* STORED ROWS *
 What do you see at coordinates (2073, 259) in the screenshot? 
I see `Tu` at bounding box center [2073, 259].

--

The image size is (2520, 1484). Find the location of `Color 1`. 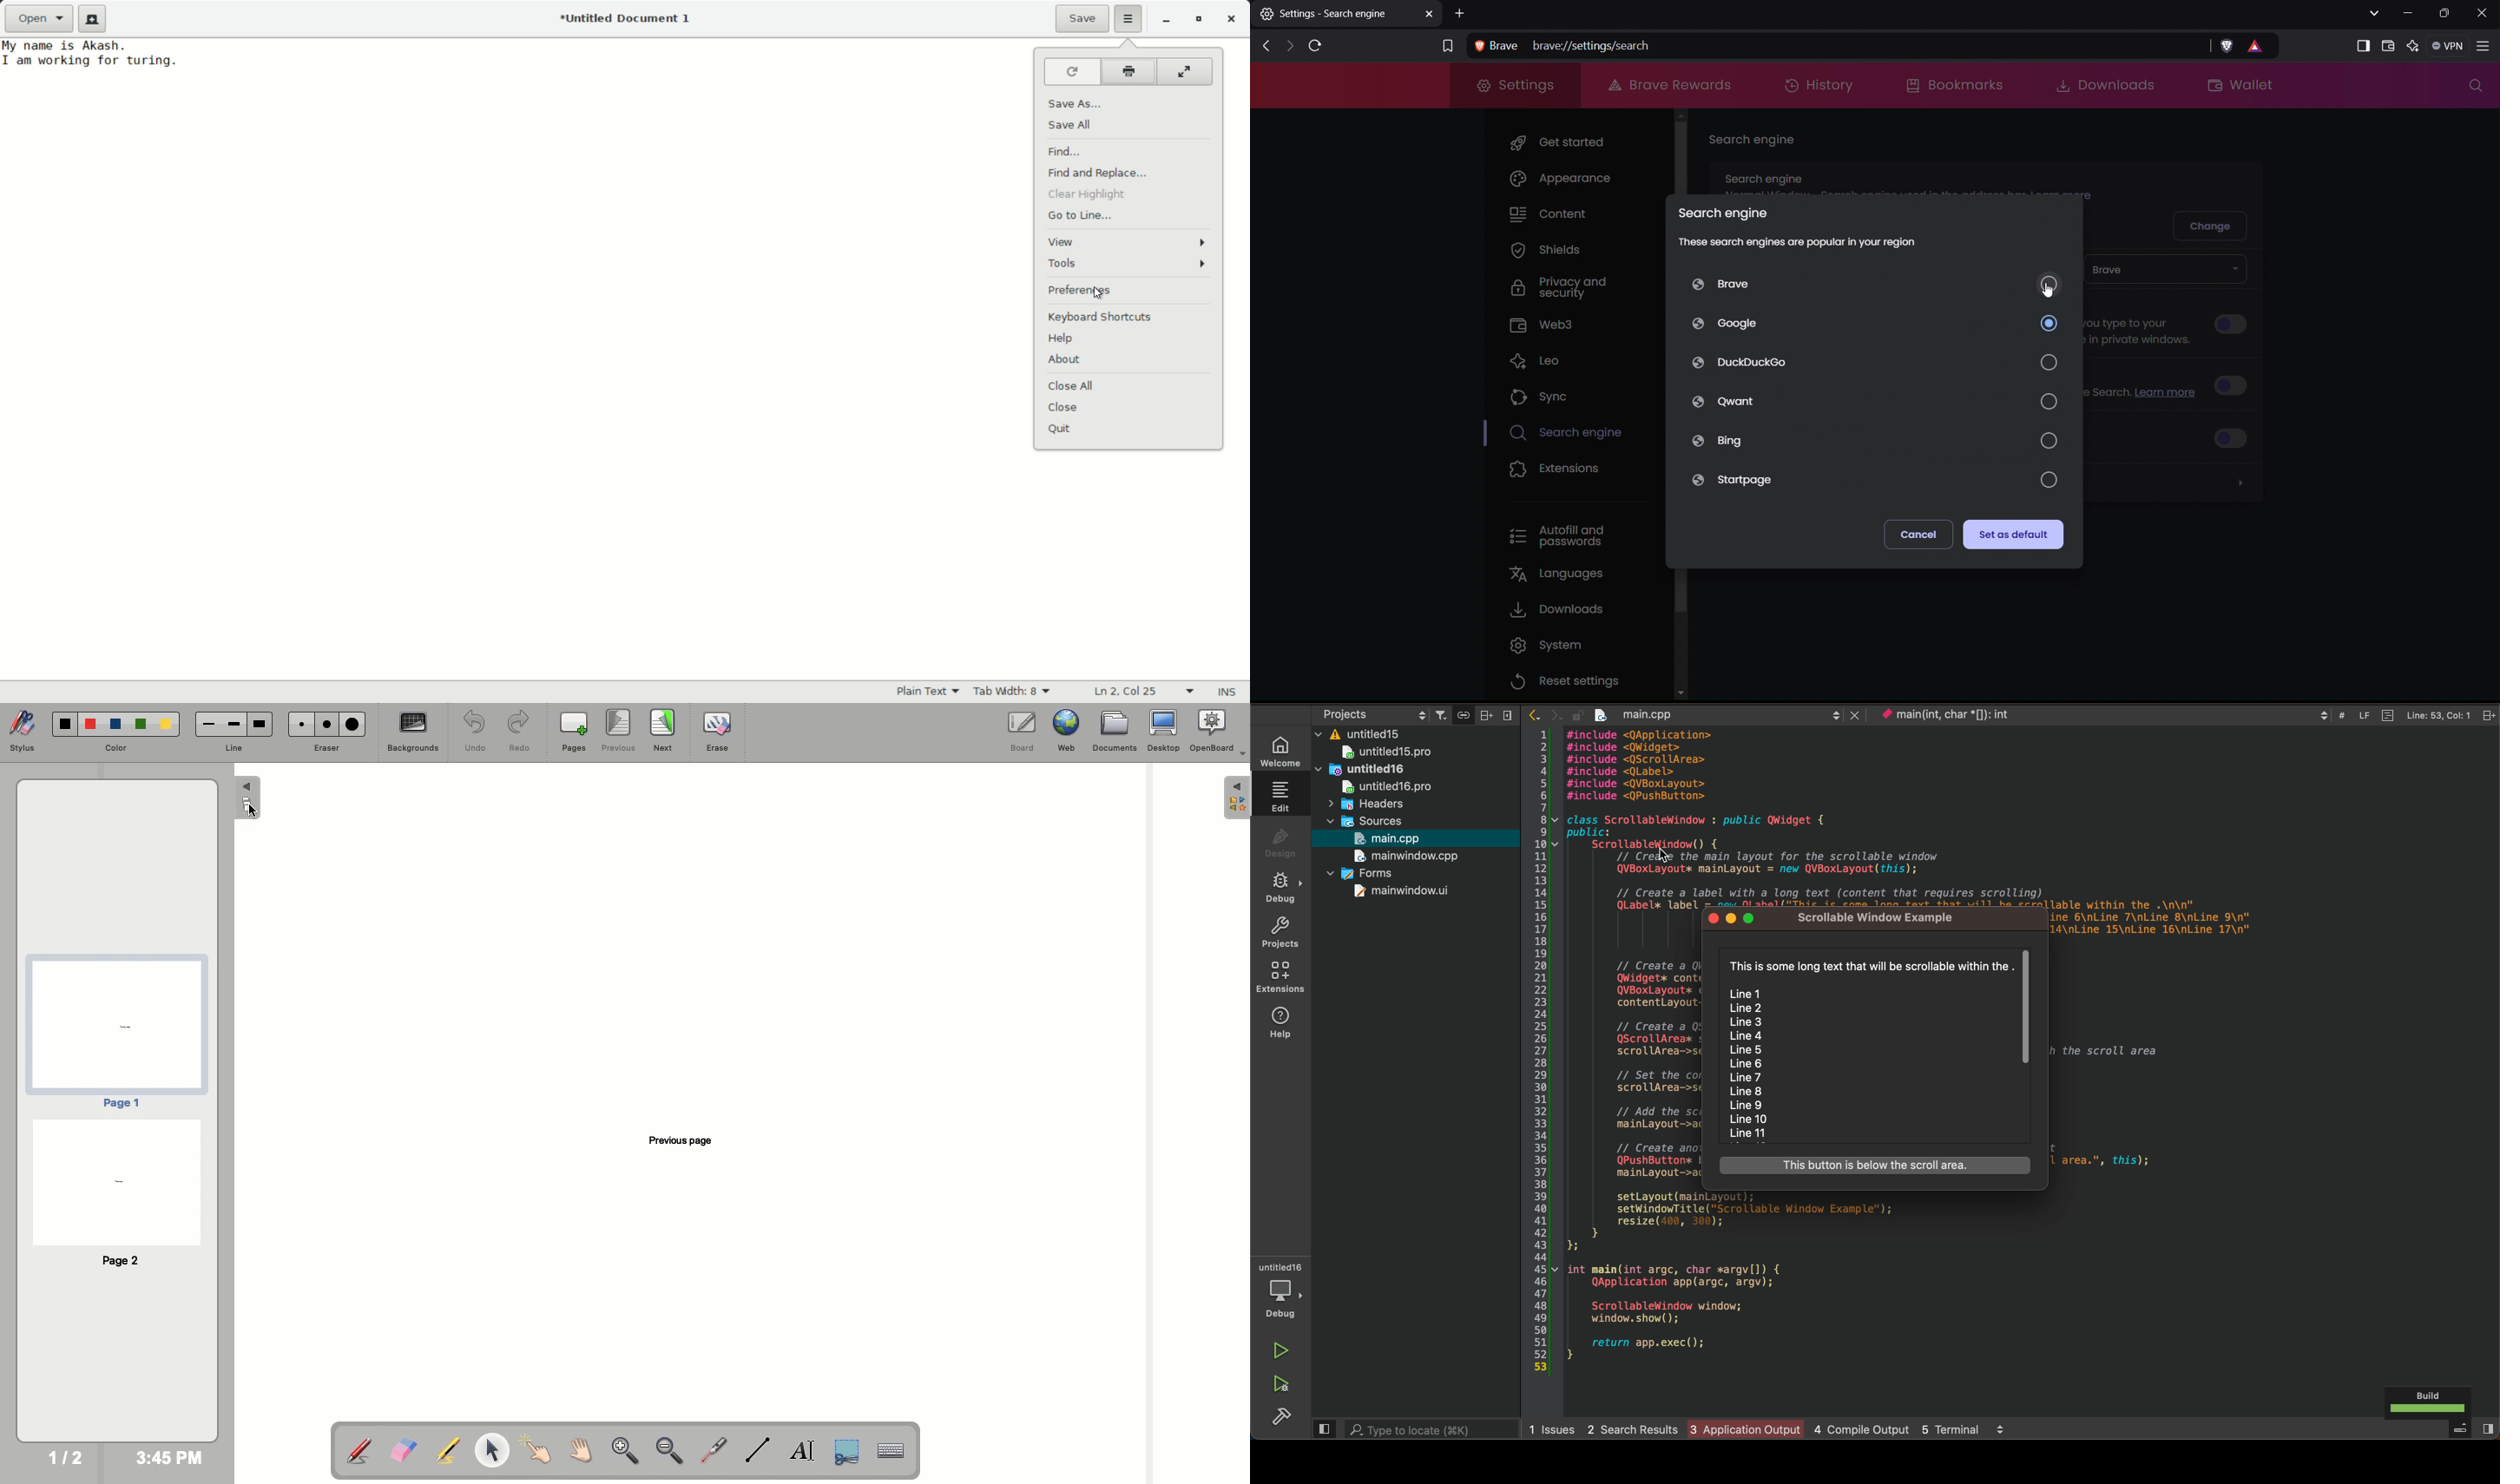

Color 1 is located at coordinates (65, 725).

---

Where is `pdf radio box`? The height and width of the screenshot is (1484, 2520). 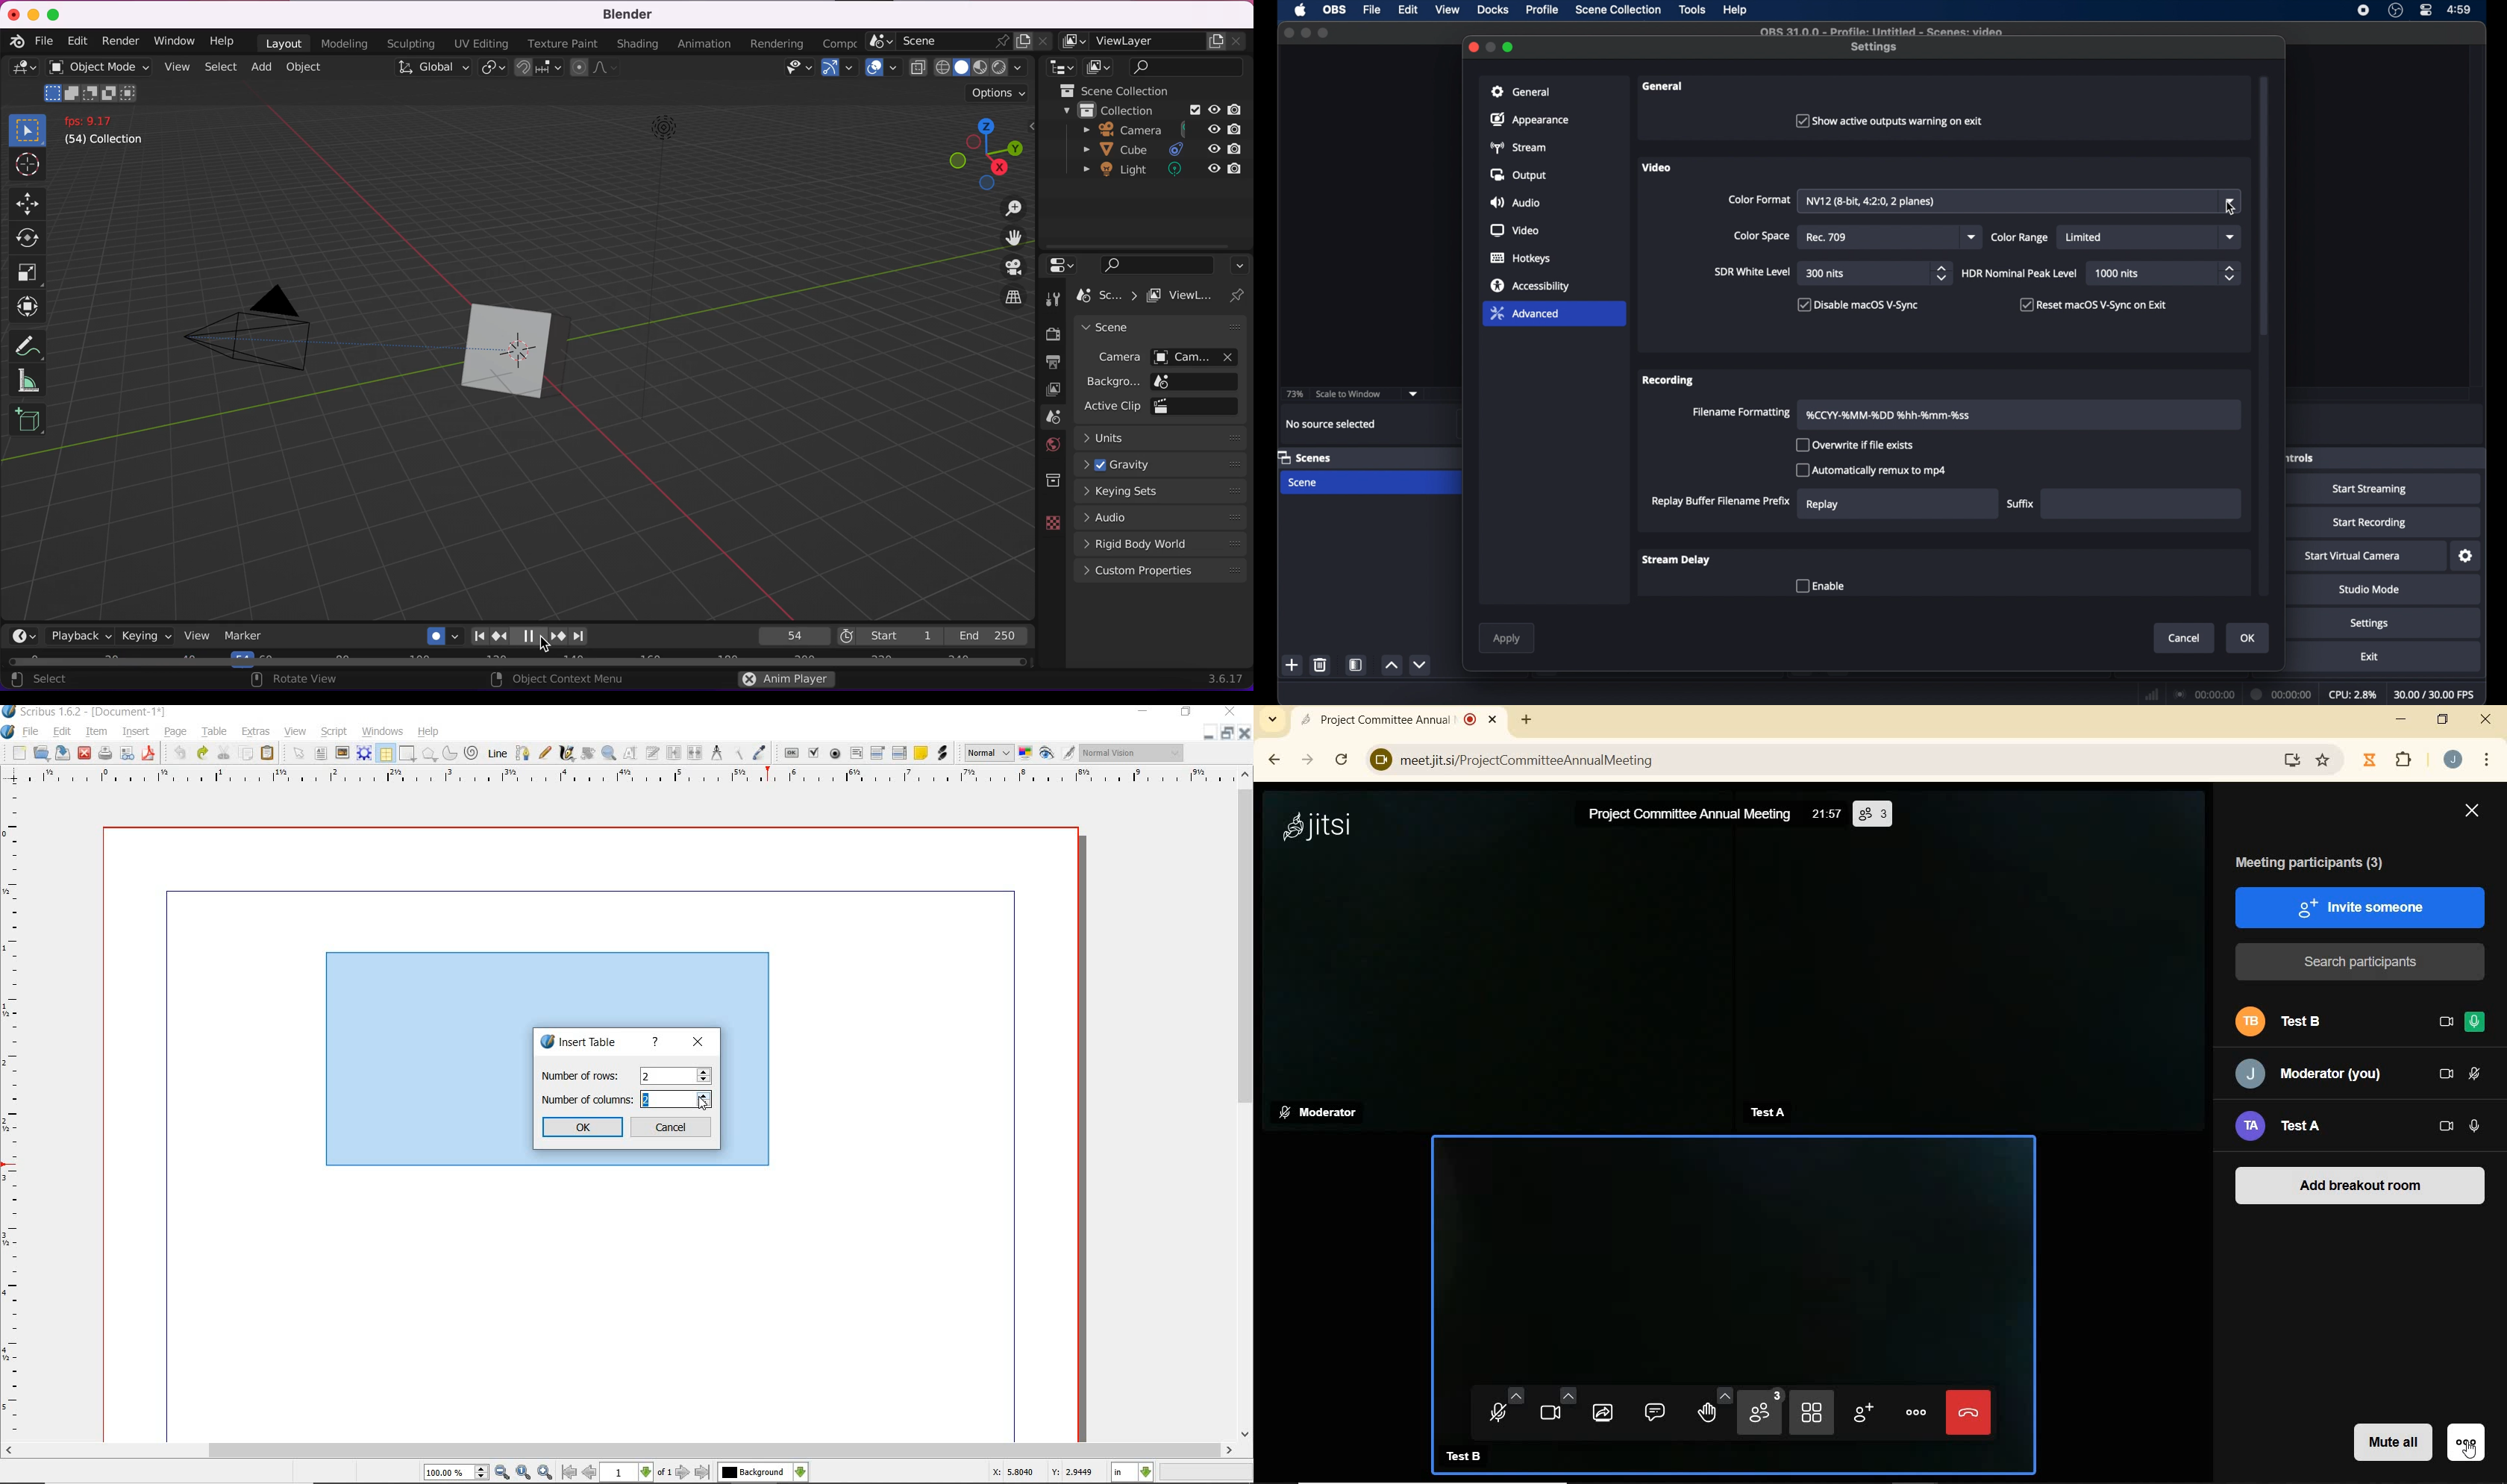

* WHAT THIS TASK INVOLVES *
Retype the data starting at the line that contains "What do you" and ending after the line that contains "center [2073, 259].".

* RESULT *
 What do you see at coordinates (2073, 259) in the screenshot? 
I see `Tu` at bounding box center [2073, 259].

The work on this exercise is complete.